Una sala llena de sombras de colores la rodeó. Querían que Lia siguiera el ritmo. Al bailar con ellas, las sombras formaron un arco de luz. Era la segunda llave.

En un patio abierto, Lia vio un enorme dragón con los ojos llenos de lágrimas.

— Tengo miedo a la oscuridad — dijo él.

Lia encendió su linterna y se sentó a su lado hasta que el dragón se durmió tranquilo. En agradecimiento, le entregó la tercera llave.

Estanterías llenas de libros se movían solas. Uno de ellos habló:

— Para recibir la cuarta llave, lee en voz alta una historia que haga reír y llorar.

Lia eligió un cuento sobre la amistad entre un caracol y una estrella. Al terminar, todos los libros aplaudieron.

El último desafío era cruzar un jardín flotante con flores que cambiaban de lugar. Lia notó que cada flor emitía una nota musical. Siguiendo la melodía correcta, llegó al centro, donde la última llave la estaba esperando.

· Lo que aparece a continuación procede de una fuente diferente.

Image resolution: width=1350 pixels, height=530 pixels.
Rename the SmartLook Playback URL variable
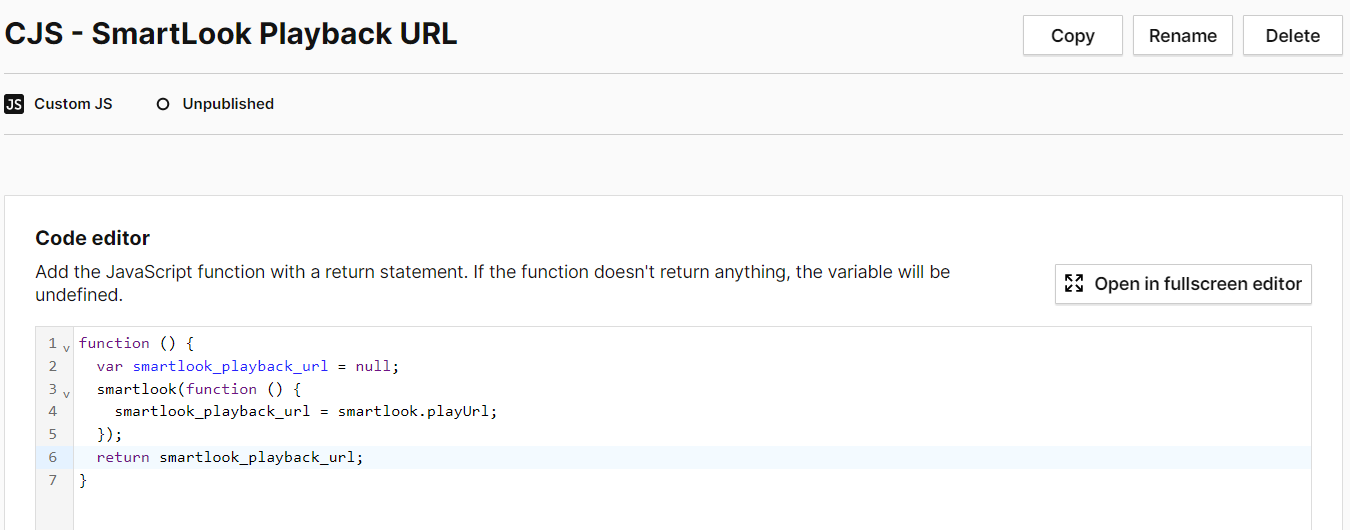(1182, 36)
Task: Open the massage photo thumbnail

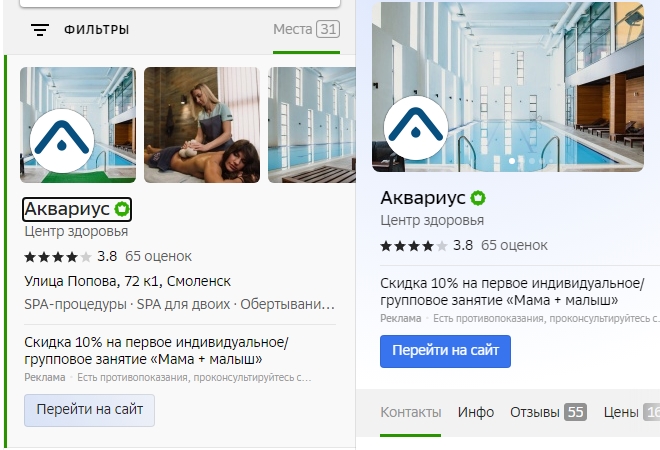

De vuelta en la sala circular, Lia colocó las siete llaves en el cofre. Este se abrió con un haz de luz dorada que se extendió por todo el castillo. Los colores se volvieron más vivos, las melodías más alegres, y hasta las paredes suspiraron de felicidad. La sombra guardiana dijo:

— La magia del castillo vive en quienes creen. Ahora, también vive en ti.

Lia cruzó la puerta de cristal y regresó por el bosque, que ahora parecía más luminoso. En la cima de la colina, miró hacia el horizonte. La luz dorada brillaba más que nunca. Y ella lo supo: cuando lo necesitara, el Castillo de los Sueños volvería a abrir sus puertas.

Antes de marcharse, la escalera parlante le dijo:

— El Castillo de los Sueños siempre estará aquí, pero solo para aquellos que nunca dejan de creer.

Lia regresó al pueblo con el corazón lleno de alegría. No le contó a nadie dónde había estado, pero todas las noches, al mirar hacia el horizonte, veía la luz dorada y sonreía. Sabía que, cuando necesitara magia, solo bastaba creer.